I don't know if Matt bothered to research any of the military content; it seems not. There are so many inconsistences that they cannot all be mentioned but I've chosen two as worthy of highlighting. MC, Alex Marden, is supposedly ex-SAS but he carries an SA80 rifle which is the staple weapon of the green army. No self-respecting Special Forces soldier would be seen dead with one, preferring Canadian Colt C7 carbines or something manufactured by Heckler and Koch such as the model 53. The Browning High Power went out of fashion for Special Forces in the 1980s and soldiers now have a choice of handgun which could be a Sig 226 or Glock 17.
The opening chapter has Marden musing on whether he should 'abseil' out of a helicopter wearing gloves or not. The technique is called fast roping, not abseiling, and gloves are specially issued for use. Marden's argument with himself was whether wearing gloves he could get his finger on the trigger of the SA80 quickly enough should he drop into a hot DZ. As SA80s are designed with large trigger guards and all soldiers are trained to fight wearing full NBC kit (including gloves) this should never have been an issue. But it's par for the course with Matt Lynn's limited knowledge of his subject matter.
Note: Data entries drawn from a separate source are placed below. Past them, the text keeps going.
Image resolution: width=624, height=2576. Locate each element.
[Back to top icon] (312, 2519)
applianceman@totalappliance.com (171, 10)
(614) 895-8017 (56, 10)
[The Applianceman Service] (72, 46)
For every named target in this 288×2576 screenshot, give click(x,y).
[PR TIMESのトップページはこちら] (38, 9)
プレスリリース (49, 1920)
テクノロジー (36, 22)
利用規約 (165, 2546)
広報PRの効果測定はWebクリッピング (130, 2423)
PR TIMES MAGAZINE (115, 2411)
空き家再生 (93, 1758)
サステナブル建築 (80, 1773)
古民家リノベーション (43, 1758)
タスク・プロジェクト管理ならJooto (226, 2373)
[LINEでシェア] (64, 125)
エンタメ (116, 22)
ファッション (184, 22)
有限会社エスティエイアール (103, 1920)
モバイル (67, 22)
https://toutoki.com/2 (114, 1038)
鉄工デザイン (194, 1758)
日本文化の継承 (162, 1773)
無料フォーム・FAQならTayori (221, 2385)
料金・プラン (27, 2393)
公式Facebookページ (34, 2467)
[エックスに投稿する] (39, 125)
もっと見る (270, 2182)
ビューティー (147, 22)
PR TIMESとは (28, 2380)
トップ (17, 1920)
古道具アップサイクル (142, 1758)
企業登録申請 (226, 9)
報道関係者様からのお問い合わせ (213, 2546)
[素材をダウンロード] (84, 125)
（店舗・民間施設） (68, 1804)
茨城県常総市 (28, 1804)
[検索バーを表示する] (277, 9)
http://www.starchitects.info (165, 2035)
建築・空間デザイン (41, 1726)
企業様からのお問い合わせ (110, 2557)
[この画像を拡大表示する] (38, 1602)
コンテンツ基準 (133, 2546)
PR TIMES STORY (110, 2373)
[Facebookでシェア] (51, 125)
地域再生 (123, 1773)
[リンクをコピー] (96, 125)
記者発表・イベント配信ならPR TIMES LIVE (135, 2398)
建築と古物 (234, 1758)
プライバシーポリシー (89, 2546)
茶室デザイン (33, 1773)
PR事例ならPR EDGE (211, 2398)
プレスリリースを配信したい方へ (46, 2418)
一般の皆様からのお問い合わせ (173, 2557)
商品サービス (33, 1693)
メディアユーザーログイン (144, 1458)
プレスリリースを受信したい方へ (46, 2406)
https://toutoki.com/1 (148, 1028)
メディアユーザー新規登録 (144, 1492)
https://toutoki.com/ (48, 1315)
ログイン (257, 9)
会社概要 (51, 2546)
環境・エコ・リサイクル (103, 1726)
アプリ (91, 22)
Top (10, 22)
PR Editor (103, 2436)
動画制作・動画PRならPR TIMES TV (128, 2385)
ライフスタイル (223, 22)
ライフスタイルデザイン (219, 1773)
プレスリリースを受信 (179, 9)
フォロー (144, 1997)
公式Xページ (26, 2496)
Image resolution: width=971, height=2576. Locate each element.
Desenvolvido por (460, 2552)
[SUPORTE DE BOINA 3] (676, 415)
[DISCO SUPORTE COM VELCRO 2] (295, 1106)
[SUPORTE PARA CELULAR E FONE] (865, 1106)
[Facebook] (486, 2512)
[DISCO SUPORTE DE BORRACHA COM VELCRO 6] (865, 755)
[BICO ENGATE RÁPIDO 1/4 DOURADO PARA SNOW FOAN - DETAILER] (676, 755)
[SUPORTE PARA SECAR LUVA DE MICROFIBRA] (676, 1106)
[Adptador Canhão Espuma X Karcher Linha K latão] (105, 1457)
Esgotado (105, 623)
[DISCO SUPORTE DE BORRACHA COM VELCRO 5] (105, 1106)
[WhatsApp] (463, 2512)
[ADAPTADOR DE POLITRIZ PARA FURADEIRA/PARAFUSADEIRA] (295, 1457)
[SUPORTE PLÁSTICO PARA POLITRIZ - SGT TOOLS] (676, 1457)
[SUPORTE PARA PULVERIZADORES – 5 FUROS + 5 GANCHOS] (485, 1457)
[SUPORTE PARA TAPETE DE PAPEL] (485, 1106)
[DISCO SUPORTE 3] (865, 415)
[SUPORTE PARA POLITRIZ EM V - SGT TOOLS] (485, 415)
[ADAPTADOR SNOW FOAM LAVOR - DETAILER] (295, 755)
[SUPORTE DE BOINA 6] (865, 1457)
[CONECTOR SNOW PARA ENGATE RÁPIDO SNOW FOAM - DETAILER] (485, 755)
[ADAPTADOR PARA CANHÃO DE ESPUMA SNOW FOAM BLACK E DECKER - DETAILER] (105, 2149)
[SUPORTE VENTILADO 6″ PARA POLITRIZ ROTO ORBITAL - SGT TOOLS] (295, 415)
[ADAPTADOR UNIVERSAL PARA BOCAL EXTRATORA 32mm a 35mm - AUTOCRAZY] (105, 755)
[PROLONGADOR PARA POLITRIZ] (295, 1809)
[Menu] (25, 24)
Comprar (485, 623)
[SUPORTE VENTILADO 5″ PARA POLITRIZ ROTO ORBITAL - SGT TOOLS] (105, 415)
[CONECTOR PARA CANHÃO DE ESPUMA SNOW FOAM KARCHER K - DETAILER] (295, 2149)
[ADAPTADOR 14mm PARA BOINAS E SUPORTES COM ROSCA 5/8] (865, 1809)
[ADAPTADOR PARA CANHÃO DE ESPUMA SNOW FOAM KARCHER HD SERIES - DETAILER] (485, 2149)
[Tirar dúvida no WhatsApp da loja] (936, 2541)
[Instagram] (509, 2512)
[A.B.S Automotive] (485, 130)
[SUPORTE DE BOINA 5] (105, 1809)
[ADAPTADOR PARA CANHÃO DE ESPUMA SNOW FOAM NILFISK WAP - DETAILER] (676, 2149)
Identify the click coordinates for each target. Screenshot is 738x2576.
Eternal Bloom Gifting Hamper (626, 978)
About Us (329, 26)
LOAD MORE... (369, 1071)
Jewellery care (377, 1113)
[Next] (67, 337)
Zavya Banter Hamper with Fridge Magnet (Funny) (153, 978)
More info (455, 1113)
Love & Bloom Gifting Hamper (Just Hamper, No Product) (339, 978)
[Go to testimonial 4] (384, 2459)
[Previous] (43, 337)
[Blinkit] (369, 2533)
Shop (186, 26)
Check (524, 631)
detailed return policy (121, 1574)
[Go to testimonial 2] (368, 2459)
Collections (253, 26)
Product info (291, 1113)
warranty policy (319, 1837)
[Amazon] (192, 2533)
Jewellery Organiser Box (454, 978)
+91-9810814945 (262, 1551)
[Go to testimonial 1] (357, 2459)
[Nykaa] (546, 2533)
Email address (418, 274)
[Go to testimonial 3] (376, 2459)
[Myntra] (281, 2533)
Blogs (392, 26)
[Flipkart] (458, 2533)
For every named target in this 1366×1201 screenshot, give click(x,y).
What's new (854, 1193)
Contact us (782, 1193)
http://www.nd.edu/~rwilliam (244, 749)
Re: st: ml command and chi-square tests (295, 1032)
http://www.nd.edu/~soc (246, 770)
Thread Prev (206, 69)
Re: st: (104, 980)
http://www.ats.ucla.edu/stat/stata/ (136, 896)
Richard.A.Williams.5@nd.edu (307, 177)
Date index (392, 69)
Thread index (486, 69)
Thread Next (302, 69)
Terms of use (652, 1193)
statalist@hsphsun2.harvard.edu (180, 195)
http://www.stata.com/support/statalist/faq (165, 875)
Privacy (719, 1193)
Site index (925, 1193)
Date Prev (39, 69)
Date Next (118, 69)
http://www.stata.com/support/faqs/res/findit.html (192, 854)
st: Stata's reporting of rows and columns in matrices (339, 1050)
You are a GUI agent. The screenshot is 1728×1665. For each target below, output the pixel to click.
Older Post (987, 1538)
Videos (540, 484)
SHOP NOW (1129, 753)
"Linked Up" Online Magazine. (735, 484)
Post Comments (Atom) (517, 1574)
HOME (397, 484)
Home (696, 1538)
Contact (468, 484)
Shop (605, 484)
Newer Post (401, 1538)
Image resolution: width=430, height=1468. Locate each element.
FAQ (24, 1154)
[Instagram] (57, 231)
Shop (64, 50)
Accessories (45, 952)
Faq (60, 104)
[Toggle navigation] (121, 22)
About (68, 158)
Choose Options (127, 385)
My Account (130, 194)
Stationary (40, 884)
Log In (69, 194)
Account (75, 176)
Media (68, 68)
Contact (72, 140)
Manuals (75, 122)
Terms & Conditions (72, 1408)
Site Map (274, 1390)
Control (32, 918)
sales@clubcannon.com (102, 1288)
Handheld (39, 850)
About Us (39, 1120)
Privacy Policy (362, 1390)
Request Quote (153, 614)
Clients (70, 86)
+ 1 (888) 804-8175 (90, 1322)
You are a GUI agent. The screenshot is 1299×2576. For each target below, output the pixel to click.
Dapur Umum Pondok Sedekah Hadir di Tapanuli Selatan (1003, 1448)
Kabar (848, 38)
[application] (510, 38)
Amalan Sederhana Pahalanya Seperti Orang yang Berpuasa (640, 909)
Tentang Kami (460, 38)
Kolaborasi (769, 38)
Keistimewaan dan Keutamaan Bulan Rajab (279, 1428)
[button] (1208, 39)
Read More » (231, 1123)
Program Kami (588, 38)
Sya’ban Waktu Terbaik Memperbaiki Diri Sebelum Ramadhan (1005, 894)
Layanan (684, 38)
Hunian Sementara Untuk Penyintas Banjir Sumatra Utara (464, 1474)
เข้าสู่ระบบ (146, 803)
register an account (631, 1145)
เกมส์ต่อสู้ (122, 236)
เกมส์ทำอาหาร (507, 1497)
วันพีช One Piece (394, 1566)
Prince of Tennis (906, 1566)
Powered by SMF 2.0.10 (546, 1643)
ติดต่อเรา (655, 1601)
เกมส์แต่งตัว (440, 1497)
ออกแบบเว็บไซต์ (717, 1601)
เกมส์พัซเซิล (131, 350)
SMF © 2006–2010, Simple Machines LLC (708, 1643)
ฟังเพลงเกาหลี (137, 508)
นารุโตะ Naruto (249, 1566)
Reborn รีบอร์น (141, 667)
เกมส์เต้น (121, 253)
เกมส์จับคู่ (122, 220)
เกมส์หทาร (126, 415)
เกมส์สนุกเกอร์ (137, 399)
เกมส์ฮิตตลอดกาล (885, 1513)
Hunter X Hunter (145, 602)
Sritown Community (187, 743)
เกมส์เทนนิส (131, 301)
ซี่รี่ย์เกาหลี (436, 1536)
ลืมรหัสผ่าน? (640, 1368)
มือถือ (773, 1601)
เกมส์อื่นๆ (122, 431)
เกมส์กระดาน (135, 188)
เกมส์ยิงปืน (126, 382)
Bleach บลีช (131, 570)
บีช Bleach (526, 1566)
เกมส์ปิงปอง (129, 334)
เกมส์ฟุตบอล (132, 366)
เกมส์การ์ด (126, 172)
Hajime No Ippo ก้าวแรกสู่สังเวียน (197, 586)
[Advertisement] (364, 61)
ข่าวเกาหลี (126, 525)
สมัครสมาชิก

Another character is an Israeli Mossad agent called Zena who reminded me constantly of NCIS's Mossad agent called Ziva. I wonder if there's any connection?
At the end the reader is short changed. The aim of Marden's operation was to retrieve a document said to be able to bring down both the American and British governments should it be made public. So toxic was this document that Marden's superiors in 'Unit 5' were prepared to kill their own men should they have read it. Marden does but his lie that he hadn't is taken, unconvincingly, at face value. Poor readers are not let into the contents of said document, it being too hard a job for the writer to concoct believeable wording.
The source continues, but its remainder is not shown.